TASK OBJECTIVE →
Please give the entries again in full and exactly, without any picture.

MATERIAL TO PROCESS →
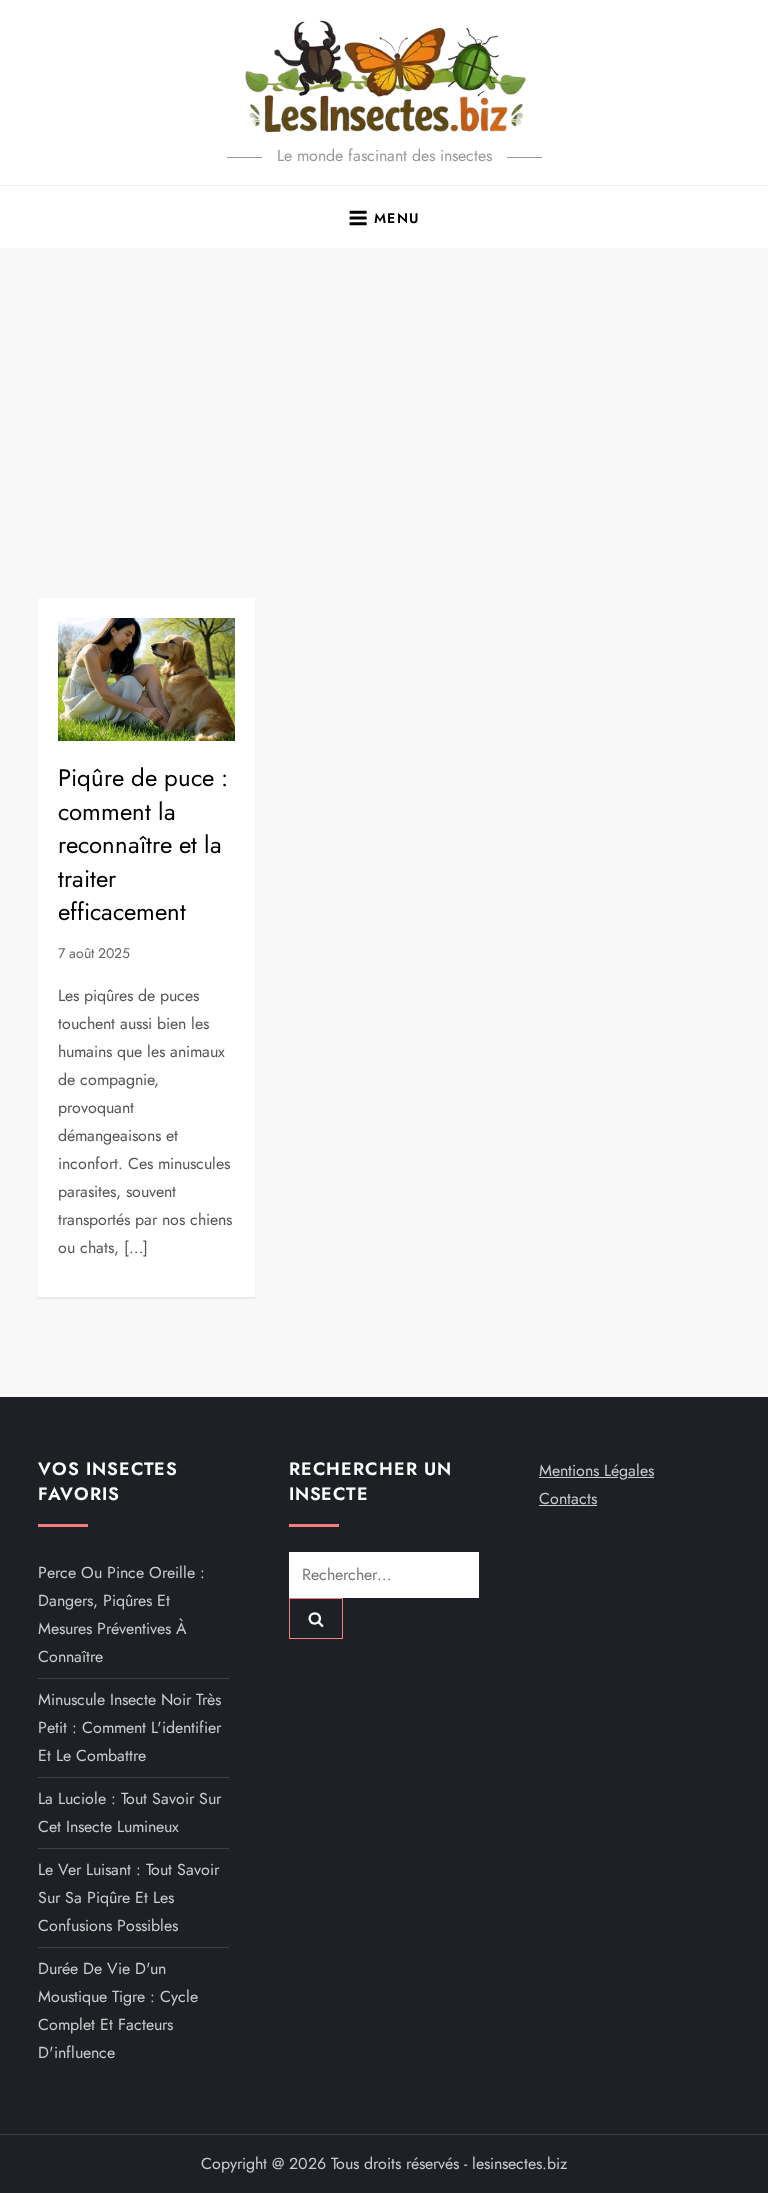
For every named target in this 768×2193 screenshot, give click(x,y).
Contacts (568, 1498)
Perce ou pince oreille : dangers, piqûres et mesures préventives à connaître (121, 1614)
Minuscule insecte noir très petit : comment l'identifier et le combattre (129, 1727)
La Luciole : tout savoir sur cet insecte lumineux (129, 1812)
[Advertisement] (384, 398)
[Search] (316, 1618)
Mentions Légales (596, 1470)
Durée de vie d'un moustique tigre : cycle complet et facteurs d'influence (118, 2010)
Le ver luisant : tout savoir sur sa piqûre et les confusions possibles (128, 1897)
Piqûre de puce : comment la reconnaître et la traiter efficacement (143, 844)
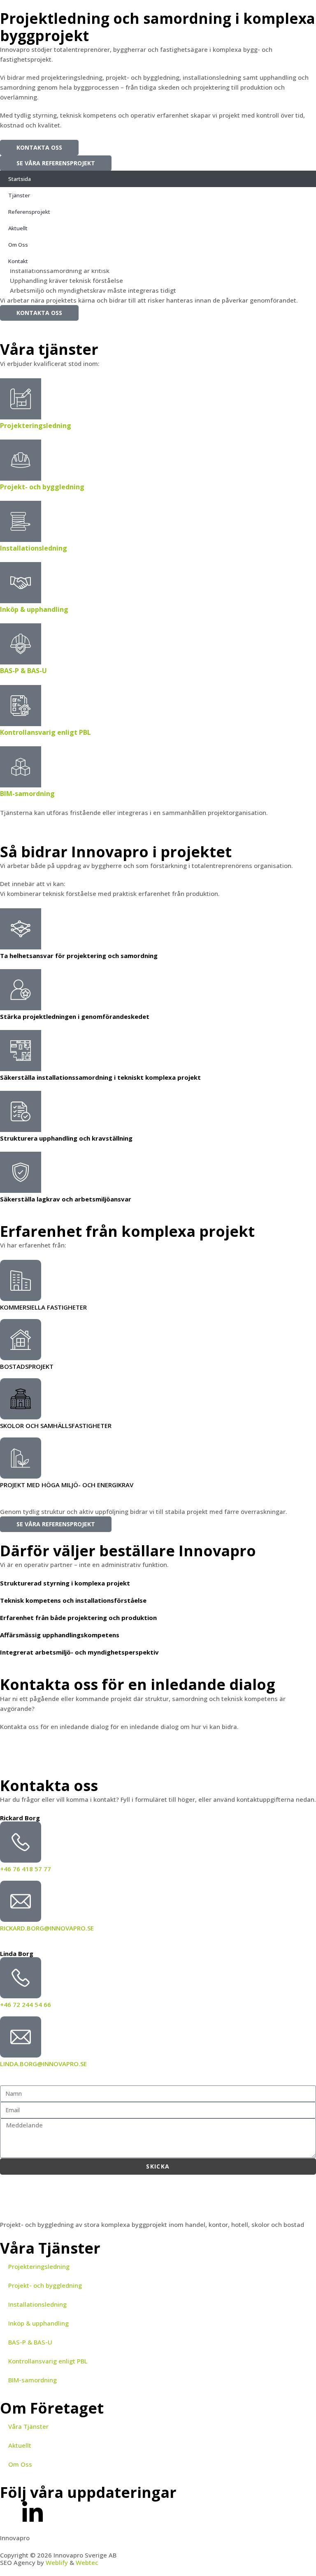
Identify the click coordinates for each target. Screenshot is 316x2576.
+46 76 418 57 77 (25, 1869)
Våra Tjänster (28, 2426)
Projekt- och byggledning (42, 486)
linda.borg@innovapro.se (43, 2064)
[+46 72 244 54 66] (20, 1977)
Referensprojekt (29, 211)
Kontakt (18, 261)
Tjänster (19, 195)
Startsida (19, 179)
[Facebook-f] (10, 2511)
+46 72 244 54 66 (25, 2004)
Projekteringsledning (35, 425)
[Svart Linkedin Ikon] (32, 2511)
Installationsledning (33, 548)
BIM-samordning (27, 793)
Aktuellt (18, 228)
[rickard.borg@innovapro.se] (20, 1901)
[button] (158, 142)
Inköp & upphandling (34, 609)
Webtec (87, 2562)
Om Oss (18, 244)
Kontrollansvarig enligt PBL (45, 732)
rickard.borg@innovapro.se (47, 1928)
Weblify (57, 2562)
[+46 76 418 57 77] (20, 1842)
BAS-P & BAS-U (23, 670)
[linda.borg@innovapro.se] (20, 2037)
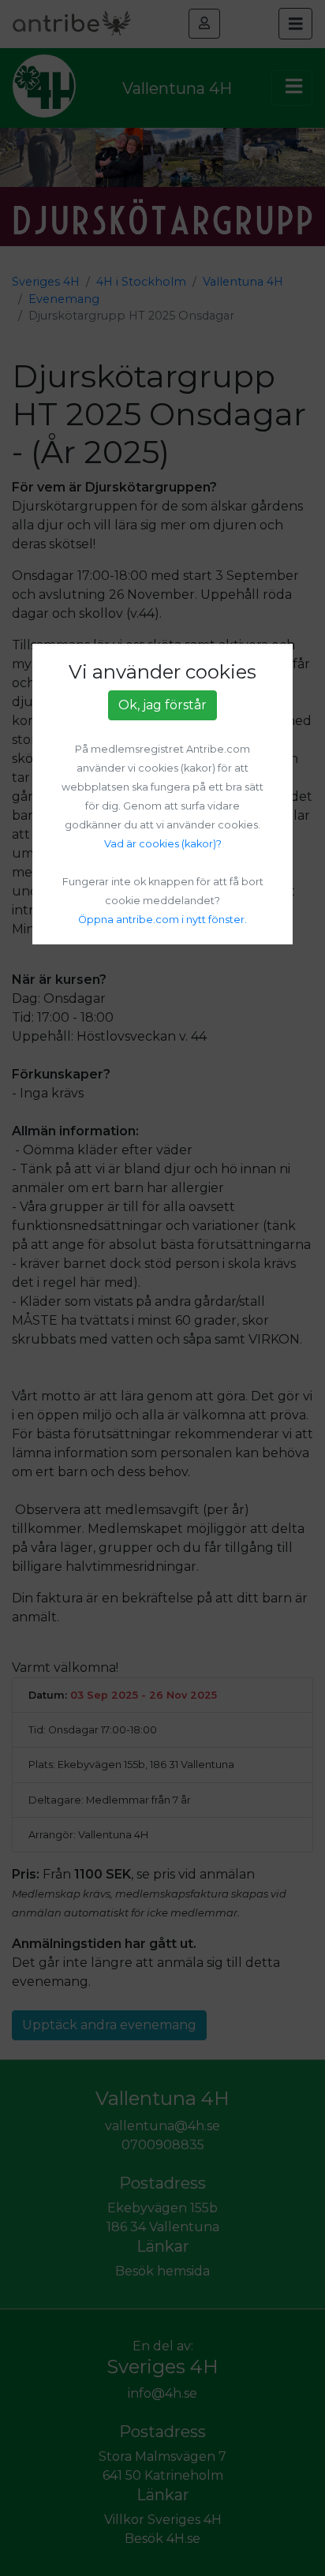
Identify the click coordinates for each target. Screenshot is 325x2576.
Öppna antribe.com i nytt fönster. (162, 919)
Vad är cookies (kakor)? (163, 844)
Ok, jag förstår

TASK ANSWER →
For every named target in this 768×2193 screenshot, give click(x,y).
Contacts (568, 1498)
Perce ou pince oreille : dangers, piqûres et mesures préventives à connaître (121, 1614)
Minuscule insecte noir très petit : comment l'identifier et le combattre (129, 1727)
La Luciole : tout savoir sur cet insecte lumineux (129, 1812)
[Advertisement] (384, 398)
[Search] (316, 1618)
Mentions Légales (596, 1470)
Durée de vie d'un moustique tigre : cycle complet et facteurs d'influence (118, 2010)
Le ver luisant : tout savoir sur sa piqûre et les confusions possibles (128, 1897)
Piqûre de puce : comment la reconnaître et la traiter efficacement (143, 844)
Identify the click coordinates for each target. Screenshot is 316x2576.
+46 76 418 57 77 (25, 1869)
Våra Tjänster (28, 2426)
Projekt- och byggledning (42, 486)
linda.borg@innovapro.se (43, 2064)
[+46 72 244 54 66] (20, 1977)
Referensprojekt (29, 211)
Kontakt (18, 261)
Tjänster (19, 195)
Startsida (19, 179)
[Facebook-f] (10, 2511)
+46 72 244 54 66 (25, 2004)
Projekteringsledning (35, 425)
[Svart Linkedin Ikon] (32, 2511)
Installationsledning (33, 548)
BIM-samordning (27, 793)
Aktuellt (18, 228)
[rickard.borg@innovapro.se] (20, 1901)
[button] (158, 142)
Inköp & upphandling (34, 609)
Webtec (87, 2562)
Om Oss (18, 244)
Kontrollansvarig enligt PBL (45, 732)
rickard.borg@innovapro.se (47, 1928)
Weblify (57, 2562)
[+46 76 418 57 77] (20, 1842)
BAS-P & BAS-U (23, 670)
[linda.borg@innovapro.se] (20, 2037)
Identify the click coordinates for each target. Screenshot is 325x2576.
Öppna antribe.com i nytt fönster. (162, 919)
Vad är cookies (kakor)? (163, 844)
Ok, jag förstår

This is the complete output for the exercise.